再び平静を取り戻した彼は、残りの者に対する判断をファルネーゼに求める。彼女は準備していた判決である火刑か車裂きの刑かを唱え、彼は車裂きの刑を選択する。彼の拷問執行人たちは反乱分子の四肢を打ち砕いて馬車の車輪のスポークに絡め、傷ついた体をカラスのために柱の上に掲げる。逃げ惑う一人の男が、彼の顔を優しく撫でる包帯を巻いた黒髪の女性の腕の中に飛び込むが、茶髪の連れが彼女を制止し、不気味に思った騎士は彼女をただの狂人と切り捨てる。その黒髪の女性こそキャスカであり、彼女は連れ去られる前に、不気味で子供のような歓喜を浮かべてその惨劇を見つめているのだった。
『聖地へ(2)』では、審問官モズグスの命令によって愛する者を殺された反乱分子の集団が、彼を乗せた馬車を襲撃する。彼らは聖鉄鎖騎士団と衝突するが、やがてモズグスを護衛するために彼の弟子たちが荷車から姿を現す。
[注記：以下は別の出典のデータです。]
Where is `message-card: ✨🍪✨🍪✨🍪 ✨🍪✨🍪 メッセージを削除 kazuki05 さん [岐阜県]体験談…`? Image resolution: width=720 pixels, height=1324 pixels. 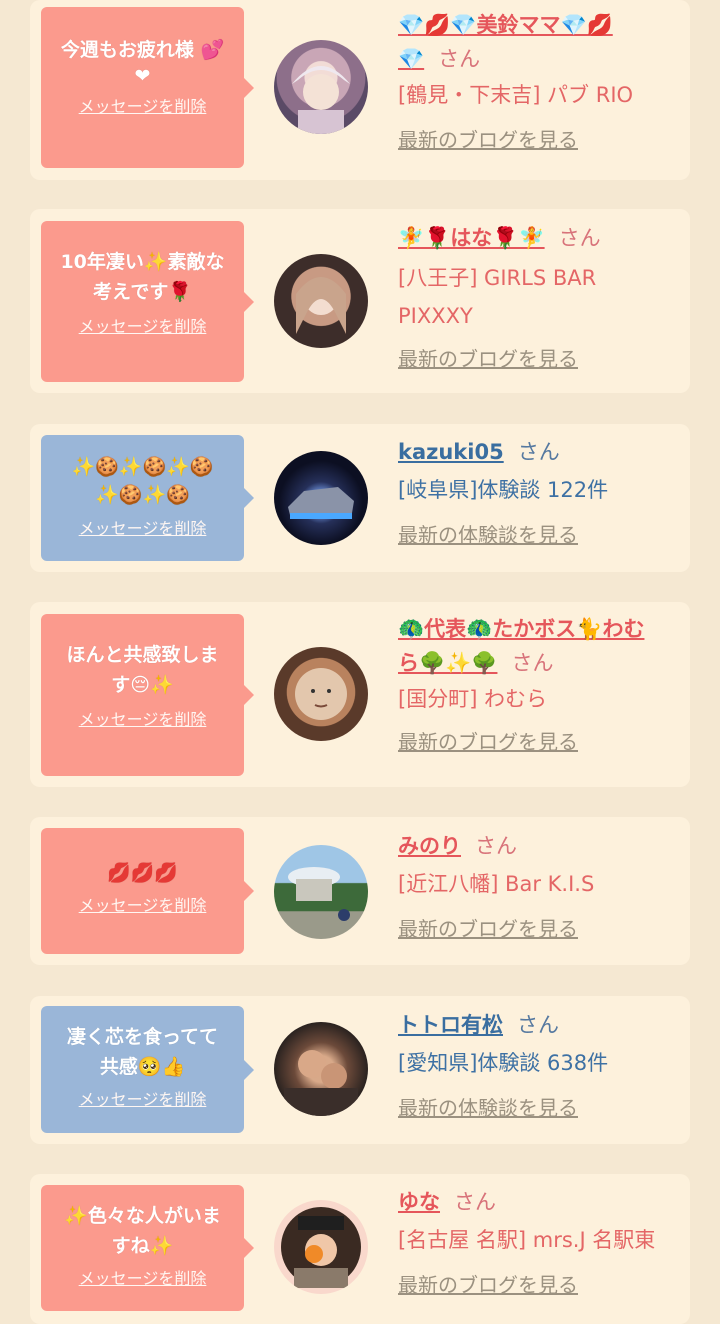 message-card: ✨🍪✨🍪✨🍪 ✨🍪✨🍪 メッセージを削除 kazuki05 さん [岐阜県]体験談… is located at coordinates (360, 498). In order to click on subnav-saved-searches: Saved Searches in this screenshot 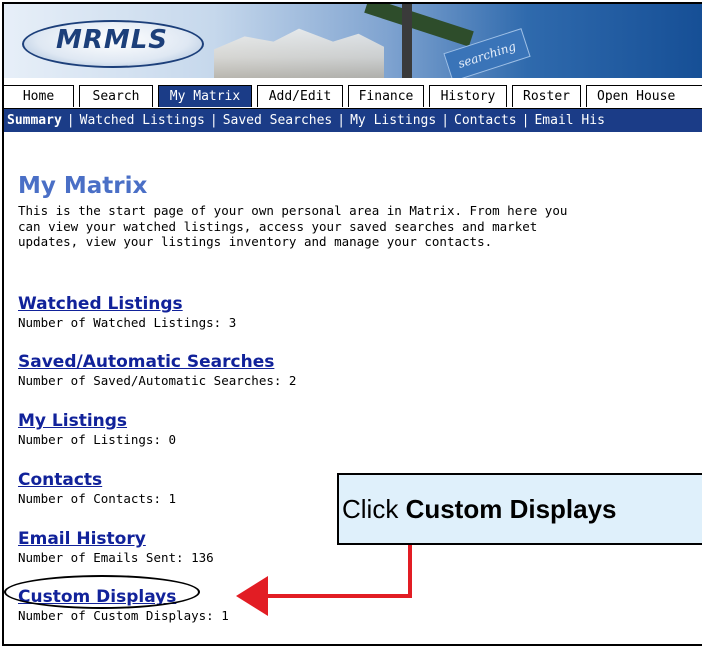, I will do `click(278, 120)`.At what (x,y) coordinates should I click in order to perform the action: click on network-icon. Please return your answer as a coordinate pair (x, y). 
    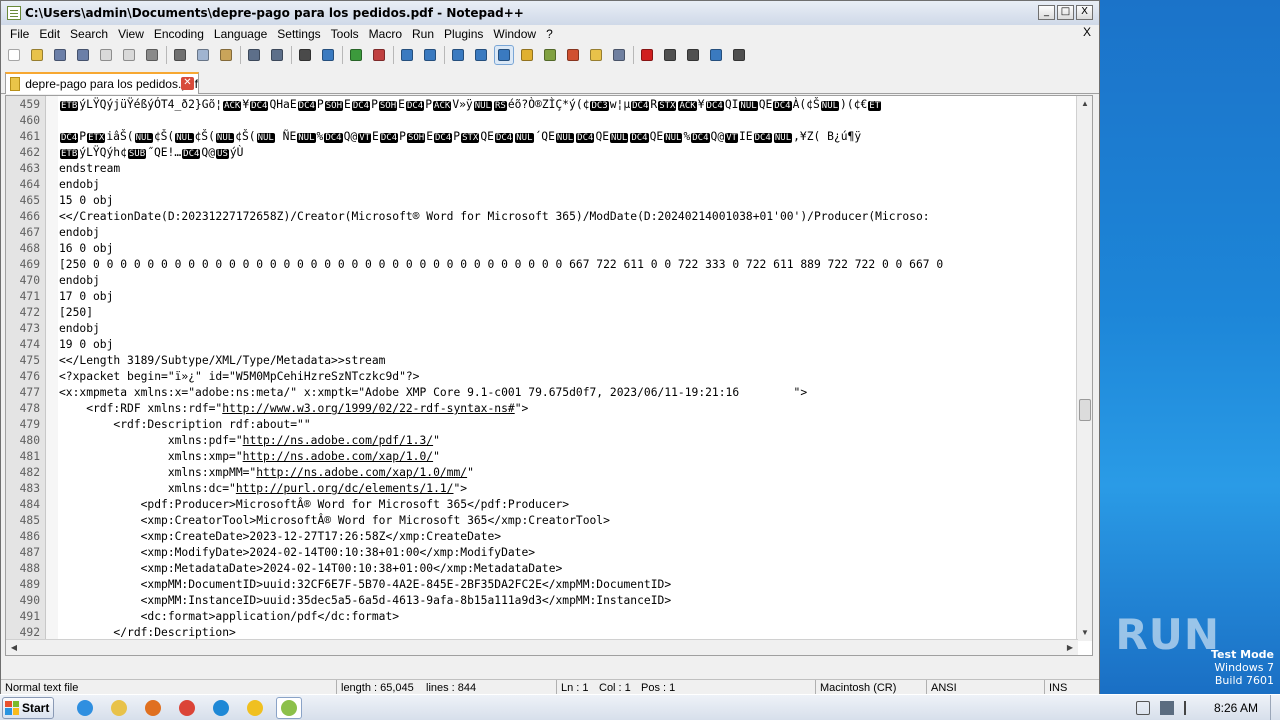
    Looking at the image, I should click on (1166, 708).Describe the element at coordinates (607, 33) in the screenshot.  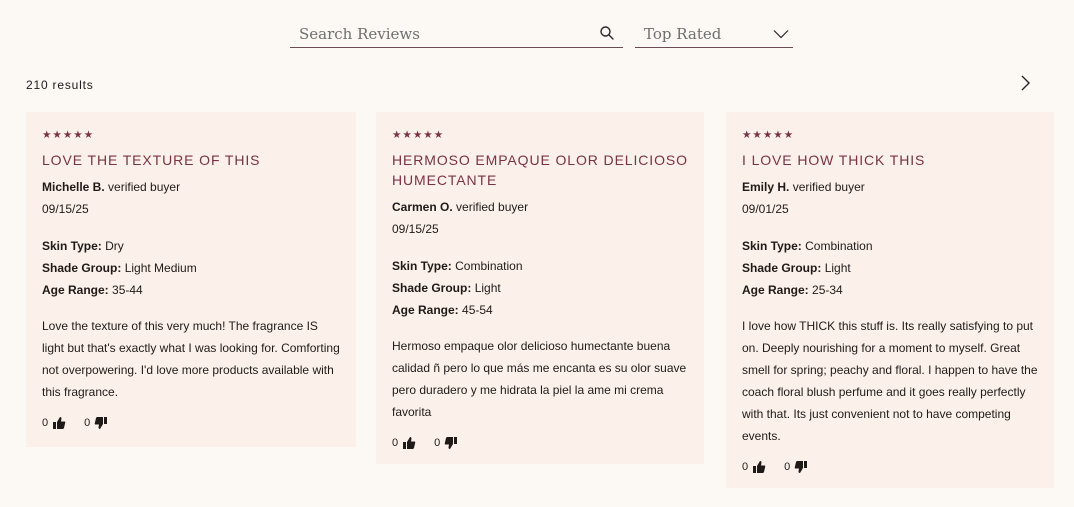
I see `search-icon` at that location.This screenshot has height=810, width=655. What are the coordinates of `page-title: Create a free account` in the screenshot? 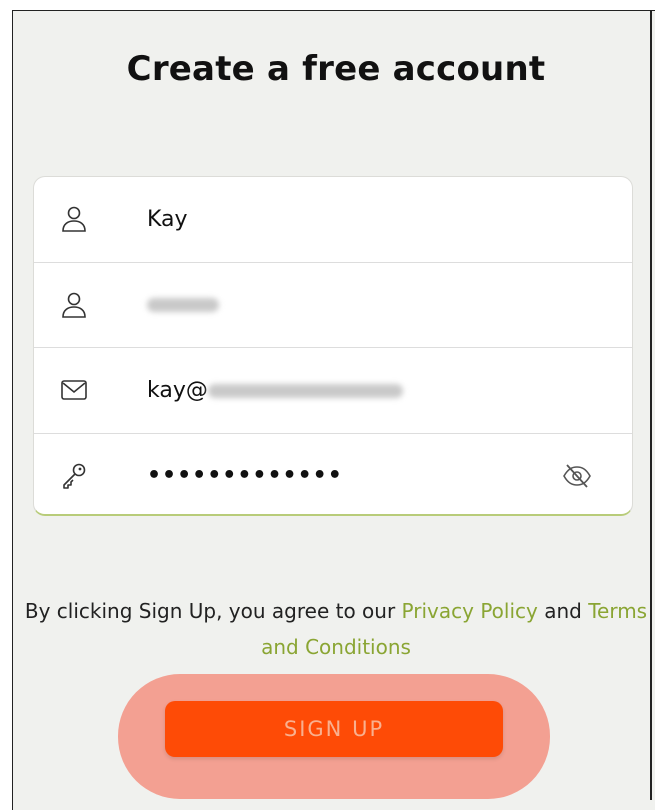 It's located at (336, 69). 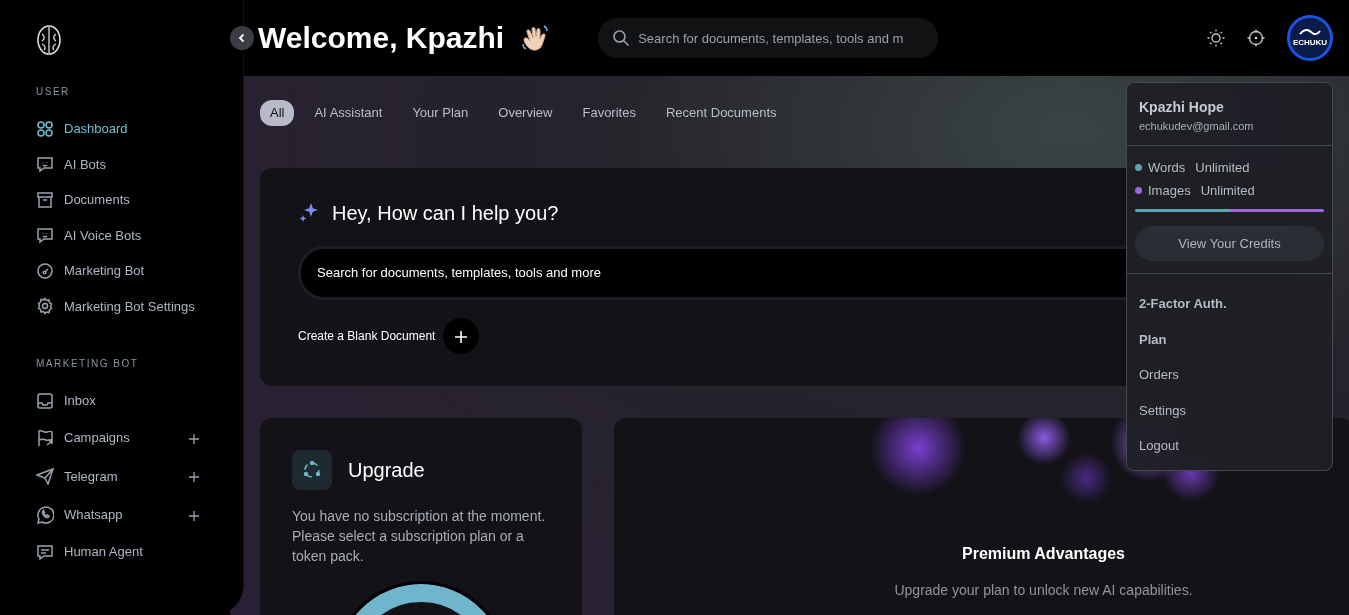 I want to click on sidebar-item: Marketing Bot, so click(x=122, y=271).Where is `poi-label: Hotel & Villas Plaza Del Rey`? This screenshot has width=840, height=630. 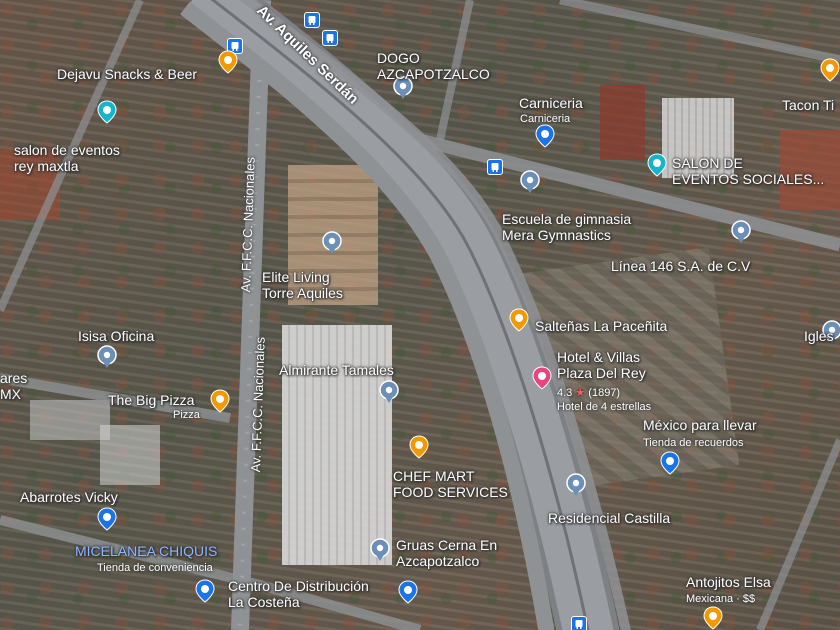 poi-label: Hotel & Villas Plaza Del Rey is located at coordinates (602, 365).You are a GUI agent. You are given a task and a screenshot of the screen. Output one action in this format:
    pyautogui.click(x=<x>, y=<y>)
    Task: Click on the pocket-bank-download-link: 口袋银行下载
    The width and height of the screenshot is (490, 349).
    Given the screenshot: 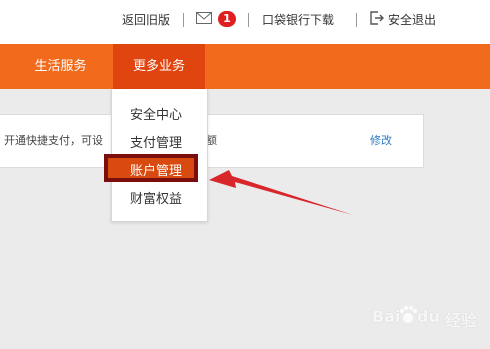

『聖地へ (2)』において、捕らえられた反乱分子の一人が、年貢の猶予を求めたために村を異端者の隠れ家と決めつけられ、婦女子を虐殺されたとモズグスを告発する。男が「神罰」という言葉を吐き捨てると、モズグスは経典を振り下ろして男の頭蓋骨を打ち砕く。
『聖地へ (2)』において、モズグスから生き残った反乱分子の裁きを委ねられたファルネーゼは、あらかじめ用意していた火刑か車輪の刑という判決を読み上げる。モズグスは車輪の刑を選び、拷問官たちは反乱分子の四肢を打ち砕き、スポークの間にその体を絡ませた後、カラスの餌食とするべく柱の上に掲げる。
「聖地へ(2)」において、モズグスの弟子たちは彼だけに忠誠を誓う黒衣の異形な拷問官たちであり、爪投げ、大鋏を振るう二人組、二つのやっとこを持つ目えぐり、巨体の車輪潰し、そして環頭の槍を持ったカラスの仮面の男で構成されている。彼らは襲撃の際、モズグスを護衛するために装甲馬車から飛び出してきた。
『聖地へ(2)』では、逃走する反乱分子を優しく慰める包帯姿の黒髪の女性がキャスカであることが判明する。彼女は周囲の惨状を子供のように無邪気かつ不気味な歓喜で見つめた後、同行者に連れられてその場を去る。